◆ Task goal
Excluding pictures, retype the line with "The image size is (741, 354)." and each line that follows it to the end of the data below, word for word.

◆ Material supplied
● ● ● ●
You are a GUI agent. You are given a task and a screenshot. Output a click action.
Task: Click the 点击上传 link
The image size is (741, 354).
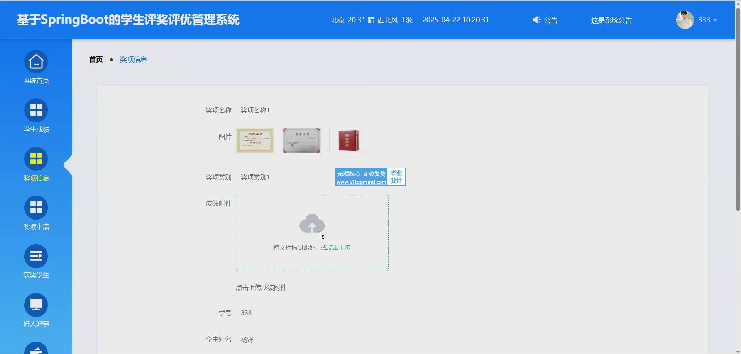339,248
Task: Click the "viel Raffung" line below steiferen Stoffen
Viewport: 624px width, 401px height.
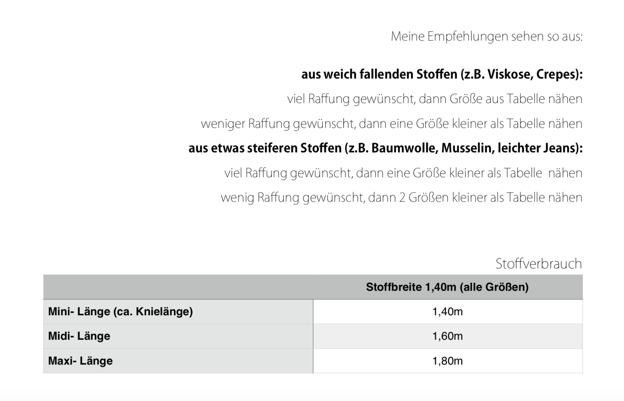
● ● ● ●
◆ Response to the exercise
The image size is (741, 354).
339,248
Task: Click the "viel Raffung" line below steiferen Stoffen
Viewport: 624px width, 401px height.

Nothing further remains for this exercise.